In the HR+ randomised cohorts, there were two responses observed in the N+F+T cohort, including one complete response (CR). However, there were no responses in the F+T and F arms. This observation confirmed the hypothesis that neratinib appears to be critical for the inhibition of HER2-mutations. Based on these results, the Independent Data Monitoring Committee recommended to close the non-neratinib containing arms and further expand the neratinib arm. For all 33 patients with HR+, HER2-mutated mBC who received N+F+T (non-randomised and randomised cohorts combined), the ORR was 42.4%, including one complete response (3.0%). Seventeen patients (51.5%) experienced clinical benefit, the median DOR was 14.4 months and the median PFS was 7.0 months. Furthermore, patients in the neratinib cohorts had a deeper response and longer treatment duration as compared to patients not treated with neratinib. Despite required loperamide prophylaxis, diarrhoea was the most frequently observed adverse event, reported in 90.9% of patients in the combined N+F+T cohort (45.5% of grade 3, no grade 4). Median time to first diarrhoea event was 4 days and median duration of each grade 3 diarrhoea event was 2 days. One patient permanently discontinued neratinib due to diarrhoea.

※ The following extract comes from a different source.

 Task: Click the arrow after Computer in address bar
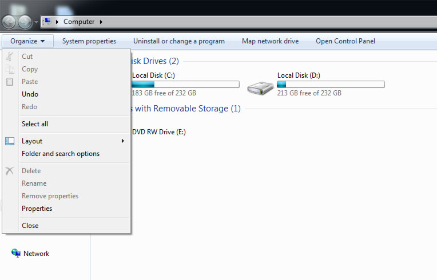(x=101, y=22)

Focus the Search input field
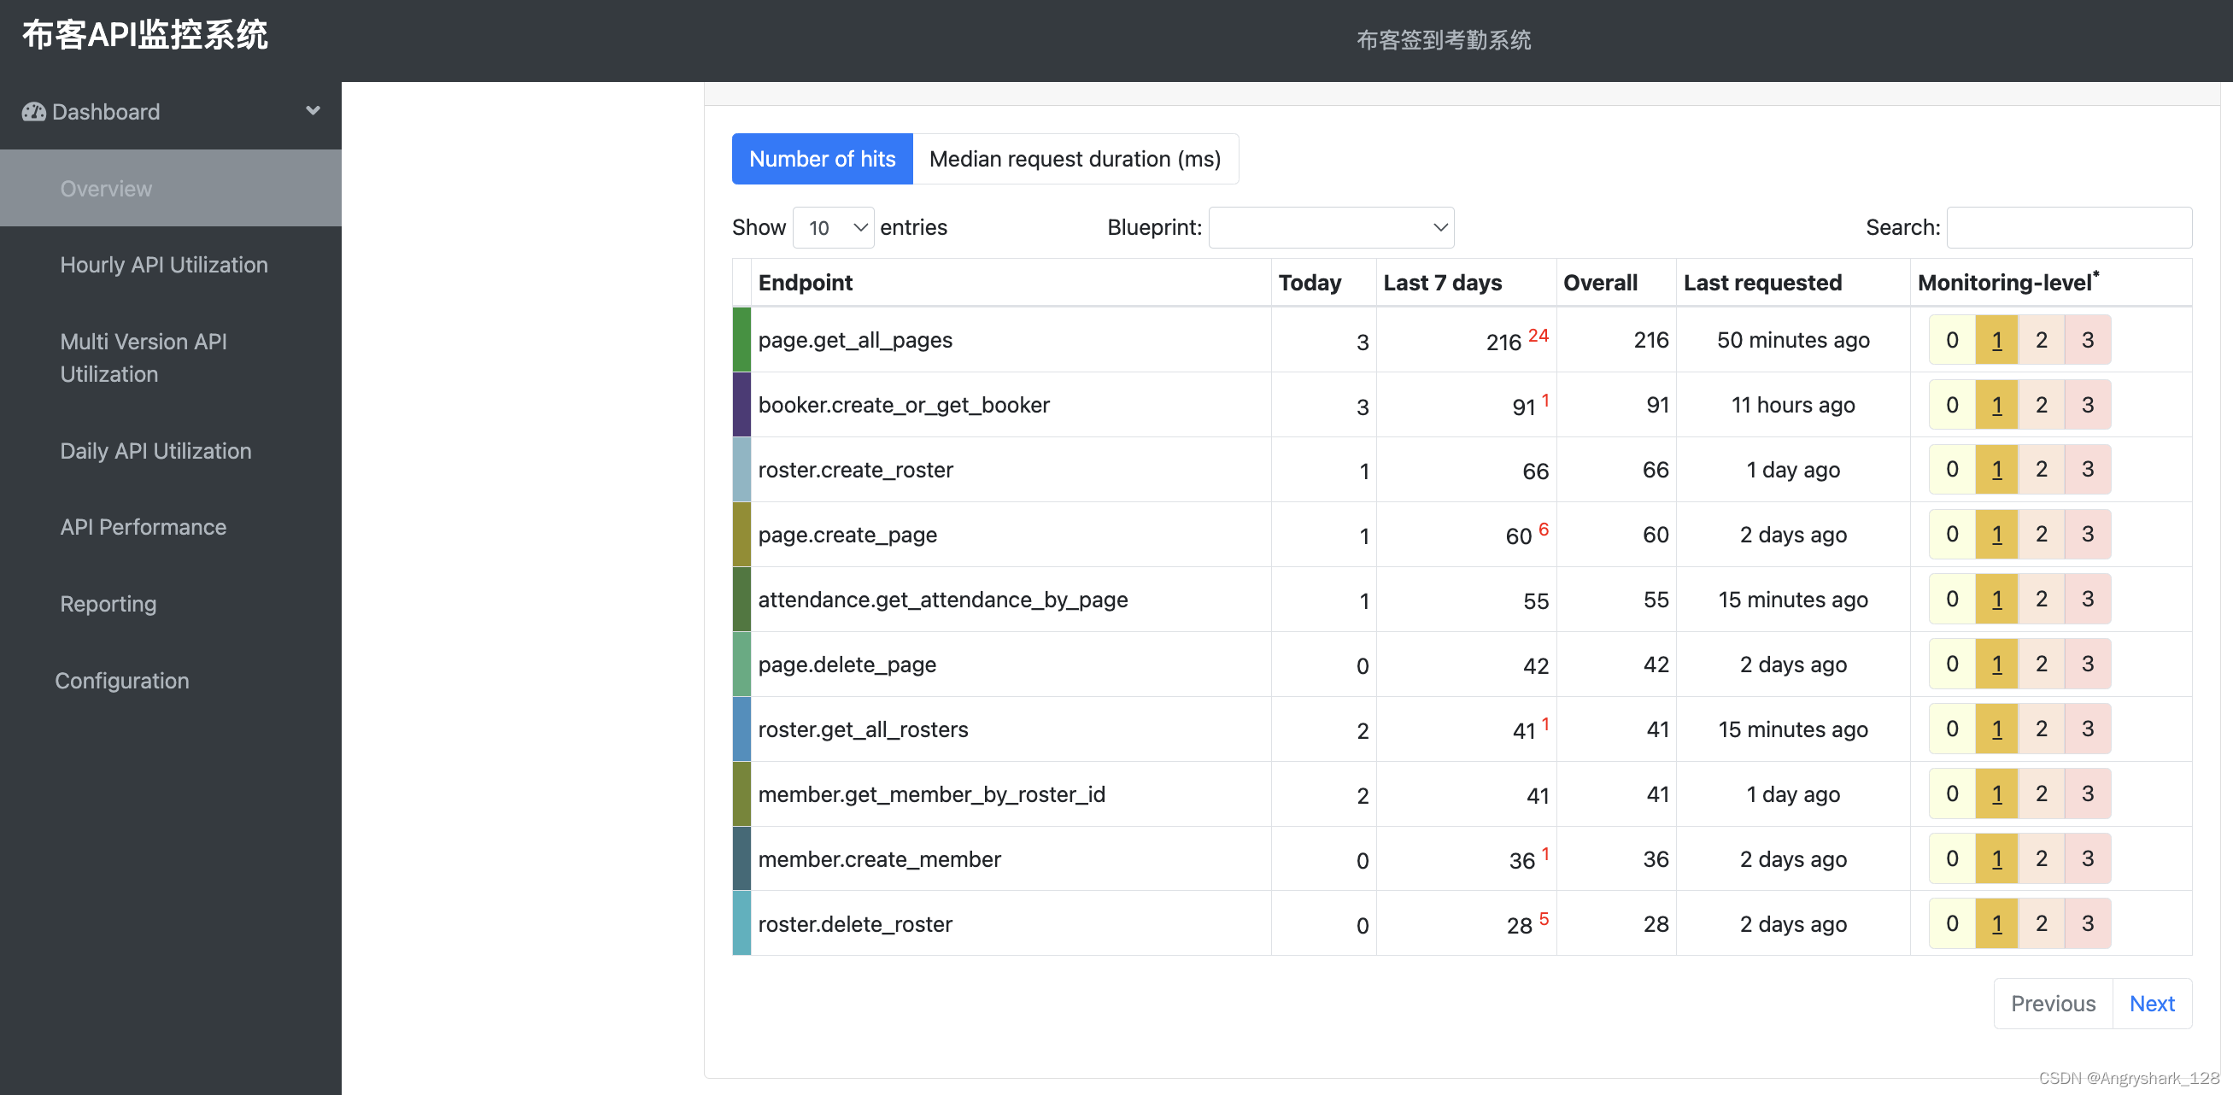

For the 18 patients with HER2-mutant TNBC who received N+T, 6 patients (33.3%) experienced a confirmed objective response, including one CR (5.6%), and 7 patients (38.9%) experienced clinical benefit. The median DOR was not yet reached at time of analysis and the median PFS was 6.2 months. In this cohort, grade 3 diarrhoea was reported in three patients (16.7%).
The combination of N+F+T demonstrated encouraging clinical activity in patients with heavily pretreated HR+/HER2-, HER2-mutant mBC who previously received a CDK4/6i. Following guidance from the Independent Data Monitoring Committee, the F+T and F arms of SUMMIT were closed. In addition, the N+T combination showed promising clinical activity in heavily pretreated HER2-mutant TNBC. Grade 3 diarrhoea was higher than anticipated with the triplet combination of N+F+T and compliance with loperamide prophylaxis is imperative.
Jhaveri K, et al. Neratinib + fulvestrant + trastuzumab for hormone receptor-positive, HER2-mutant metastatic breast cancer and neratinib + trastuzumab for triple-negative disease: Latest updates from the SUMMIT trial. Presented at SABCS 2021; abstract GS4-10.